Microbes, Bletsky said, will be applied either by seed treatment, in-furrow or foliar-applied.

Bletsky said microbes have long been a part of human diets and food supply – wine, cheese, beer, yogurt, grains, fruits and vegetable.

For more than a century, microbes rhizobia and bacillus thuringiensis have been used by farmers worldwide.

According to Bletsky, organic farming in particular has benefited from rhizobia and Bt, as rhizobia replaces or complements traditional fertilizers, and Bt is one of the pesticides permitted in organic production by the National Organic program.

These microbes are cultured by fermentation.

Monsanto, through its BioAg Alliance, has a product portfolio which includes inoculations for crops including corn, soybeans, cotton and others.

Brad Griffith, Monsanto vice president for global microbials, said these just aren’t your grandfather’s inoculations.

“There is a significant agronomic opportunity to use these products,” said Griffith.

Griffith said these products will work for large and small crop operations.

These include:

  • TagTeam LCO, a multi-action inoculant, Griffith said, that improves phosphate availability, nodule formation and nitrogen fixation.
  • QuickRoots is a bacillus- and trichoderma-based inoculant for corn to improve nutrient uptake, increasing plant vigor and larger root volumes, maximizing yield potential and performance in a variety of soil conditions and types.

“We have seen very visible differences with seed treated with QuickRoots,” said Griffith. “We see a very significant yield opportunity with this technology.”

R&D needed

Shawn Semones, Novozymes BioAg research and development director, said there are 50 billion microbes in one tablespoon of soil, and the challenge is in finding a unique set of “bugs” that will benefit producers.
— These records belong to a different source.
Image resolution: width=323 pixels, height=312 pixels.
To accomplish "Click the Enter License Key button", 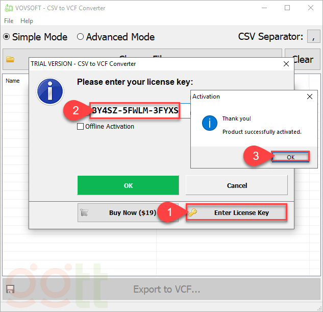I will (x=236, y=212).
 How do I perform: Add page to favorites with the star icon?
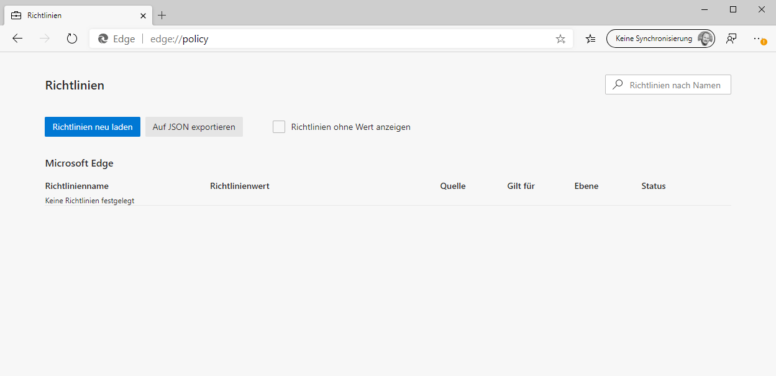560,39
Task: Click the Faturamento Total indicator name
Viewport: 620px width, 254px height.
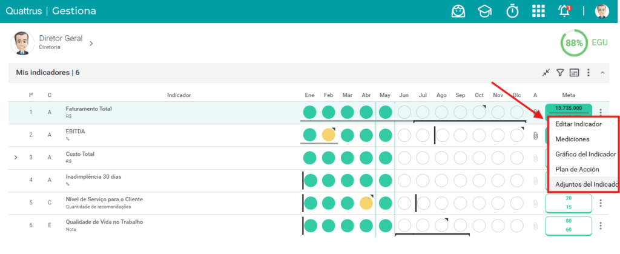Action: 89,109
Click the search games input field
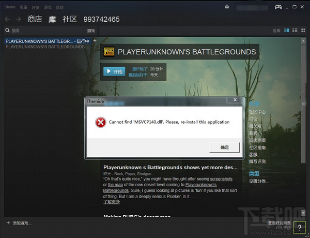This screenshot has width=310, height=238. [x=48, y=31]
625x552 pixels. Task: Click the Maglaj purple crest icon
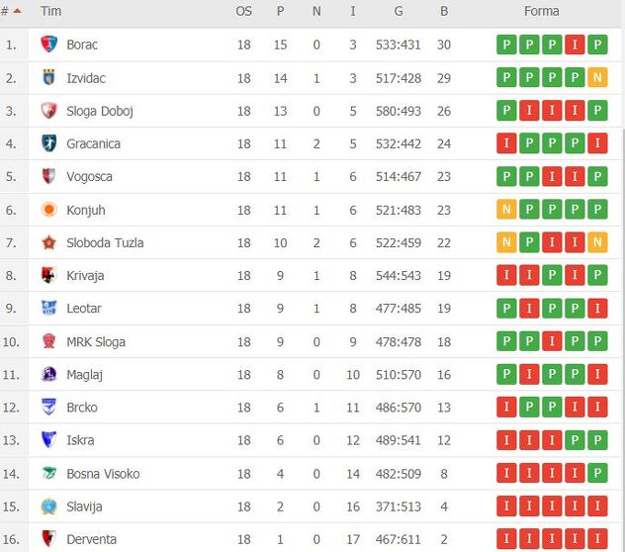(48, 375)
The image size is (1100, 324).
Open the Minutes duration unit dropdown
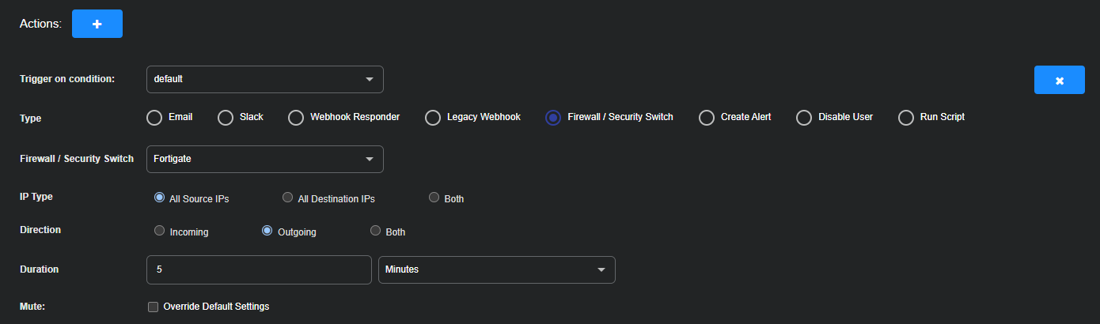point(496,269)
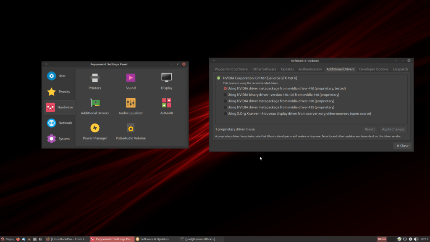Open the Software & Updates window menu arrow
The height and width of the screenshot is (242, 430).
tap(214, 61)
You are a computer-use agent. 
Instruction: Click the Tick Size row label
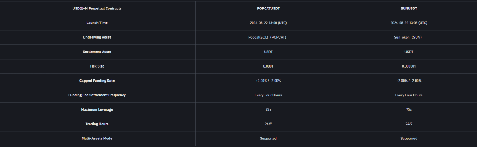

Semones said microbes are isolated from diverse environments and for each the genus, species and molecular sequence are identified.

“We will then be challenged with trying to figure out how to grow these microbes by a factor of 200 million,” said Semones.

When that’s accomplished, field testing follows, he said, on a scale never seen before for microbials.

Tom Adams, Monsanto vice president for biotechnology, said the company has the ability to test the use of microbials in a broad way, conducting extensive field testing in diverse environments.

In 2014, it has been working on 170,000 yield plots testing hundreds of strains in corn and soybean trials across 70 U.S. locations.

“This is significant testing,” Adams said, “way beyond what anyone has ever done before.”

2015 will bring plans for more than 500,000 yield plots, testing thousands of strains.

Early testing in 2013 in corn, Adams said, compared BioAg Alliance microbial strains to untreated control, and is indicating early, encouraging yield improvement.